Le choléra appelé aussi maladie des mains sales, est une maladie contagieuse, qui se propage suite aux mauvaises conduites hygiéniques d’une population.

Signalons que ces mauvaises conduites hygiéniques sont observées au camp Luka depuis des années. Ces habitants n’ont trouvé l’unique choix de vivre dans cette promiscuité qui a conduit plusieurs fois au déclenchement de cette épidémie de choléra. Camp Luka a donc une mauvaise réputation d’un environnement moins propre.

Depuis la fin du mois de novembre dernier, 220 cas ont été enregistrés, 23 malades sont morts, les inondations de ces derniers jours font craindre une aggravation de cette épidémie à Kinshasa. Médecins sans frontière en apport avec le ministère congolais de la santé publique est en train de construire un centre de traitement au camp Luka, un coin considéré comme l’épicentre de l’épidémie. Les travaux de cette construction vont bon train .Kevin, membre de l’équipe de logistique des médecins sans frontières et ces collègues espèrent même terminer ces travaux d’ici peu, a indiqué hier le reportage de Rfi. « On a commencé quatre jours passés, et on espère ouvrir ce lundi, les portes du centre, parce qu’à présent dans ce site, il y a beaucoup de malades », c’est ce qu’a montré Kevin.

« Dès l’arrivée d’un cas suspect dans ce centre, le circuit du patient a été conçu de façon à permettre une prise en charge médicale rapide et efficace », a expliqué Dr Oly Ilunga, ministre de la santé, indique toujours la même source.
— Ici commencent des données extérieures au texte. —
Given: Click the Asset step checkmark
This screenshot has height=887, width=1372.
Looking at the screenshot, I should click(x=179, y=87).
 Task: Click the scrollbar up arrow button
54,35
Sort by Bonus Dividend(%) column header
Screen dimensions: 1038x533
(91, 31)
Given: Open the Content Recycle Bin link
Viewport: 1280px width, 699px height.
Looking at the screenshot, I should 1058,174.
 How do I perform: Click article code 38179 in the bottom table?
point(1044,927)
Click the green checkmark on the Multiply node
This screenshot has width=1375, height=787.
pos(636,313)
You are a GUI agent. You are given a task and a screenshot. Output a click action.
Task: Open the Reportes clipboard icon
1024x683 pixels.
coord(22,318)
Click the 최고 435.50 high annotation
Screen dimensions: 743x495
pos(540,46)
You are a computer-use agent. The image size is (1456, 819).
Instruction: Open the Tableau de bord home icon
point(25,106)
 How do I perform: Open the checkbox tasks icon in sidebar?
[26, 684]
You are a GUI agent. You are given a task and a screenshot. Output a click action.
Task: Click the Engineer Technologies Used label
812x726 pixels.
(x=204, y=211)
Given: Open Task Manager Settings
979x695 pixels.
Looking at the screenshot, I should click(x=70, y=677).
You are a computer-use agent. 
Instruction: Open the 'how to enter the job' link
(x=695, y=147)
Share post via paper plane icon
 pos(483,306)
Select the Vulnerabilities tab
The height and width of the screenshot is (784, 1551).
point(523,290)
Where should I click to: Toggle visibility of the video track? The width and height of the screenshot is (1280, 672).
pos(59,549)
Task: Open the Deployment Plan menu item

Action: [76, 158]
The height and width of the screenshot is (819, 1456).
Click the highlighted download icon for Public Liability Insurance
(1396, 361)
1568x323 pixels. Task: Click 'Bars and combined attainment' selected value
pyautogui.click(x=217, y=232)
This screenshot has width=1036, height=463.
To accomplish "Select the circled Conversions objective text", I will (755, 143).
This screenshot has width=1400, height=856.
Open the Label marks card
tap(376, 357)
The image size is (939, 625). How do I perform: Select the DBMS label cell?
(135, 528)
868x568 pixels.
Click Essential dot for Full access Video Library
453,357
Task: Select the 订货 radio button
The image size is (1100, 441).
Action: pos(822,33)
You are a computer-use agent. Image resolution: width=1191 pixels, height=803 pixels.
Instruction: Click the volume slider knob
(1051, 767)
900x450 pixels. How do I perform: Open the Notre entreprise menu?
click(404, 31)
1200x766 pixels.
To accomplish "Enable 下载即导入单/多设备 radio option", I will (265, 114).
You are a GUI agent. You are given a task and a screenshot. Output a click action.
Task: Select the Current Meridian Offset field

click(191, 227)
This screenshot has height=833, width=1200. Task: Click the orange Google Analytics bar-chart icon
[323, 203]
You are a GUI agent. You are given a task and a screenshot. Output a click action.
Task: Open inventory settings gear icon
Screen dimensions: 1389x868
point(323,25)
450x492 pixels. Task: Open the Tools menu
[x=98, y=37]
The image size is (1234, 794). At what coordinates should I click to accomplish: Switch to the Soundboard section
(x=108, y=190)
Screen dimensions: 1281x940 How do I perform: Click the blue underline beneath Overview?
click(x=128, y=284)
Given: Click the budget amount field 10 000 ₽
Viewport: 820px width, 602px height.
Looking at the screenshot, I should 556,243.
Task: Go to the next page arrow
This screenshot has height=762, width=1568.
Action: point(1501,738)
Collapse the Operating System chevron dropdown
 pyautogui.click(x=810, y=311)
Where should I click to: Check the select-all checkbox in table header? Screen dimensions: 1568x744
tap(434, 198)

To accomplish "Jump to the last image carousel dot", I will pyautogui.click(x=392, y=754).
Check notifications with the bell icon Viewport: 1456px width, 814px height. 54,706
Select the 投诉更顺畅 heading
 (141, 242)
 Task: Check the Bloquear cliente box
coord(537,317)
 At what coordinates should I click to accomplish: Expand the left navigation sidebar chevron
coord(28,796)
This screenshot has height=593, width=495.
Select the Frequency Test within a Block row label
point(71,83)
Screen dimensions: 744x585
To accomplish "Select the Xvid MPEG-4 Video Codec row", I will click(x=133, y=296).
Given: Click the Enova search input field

Si le patient est en stade de dégradation sévère, il va passer aux zones C, s’il est en stade de dégradation moins sévère, il est en zone B et après la zone A, ce sont des personnes prêtes à rentrer chez eux à domicile, a poursuit le ministre.

Et sur le plan logistique et hygiénique, rien n’est laissé au hasard, assure Kevin. Ce centre aura deux douches et deux latrines, et ce site où se trouve le centre nécessitera le nettoyage. Malgré toutes ces mesures, Zola, voisin du centre ne cache pas ses inquiétudes. Ça doit inquiéter, car le choléra peut attraper tout le monde. Kevin comprend ces craintes et espère une meilleure communication pour assurer les voisins. « Ces derniers ont peur un peu parce que je pense que la compréhension du choléra n’existe pas », a démontré Kevin. Ici, le ministère de la santé et médecins sans frontière insistent sur  le caractère communautaire de l’approche. Les relais communautaires ont été mis en contribution pour sensibiliser les habitants du quartier dans la lutte contre cette épidémie de choléra.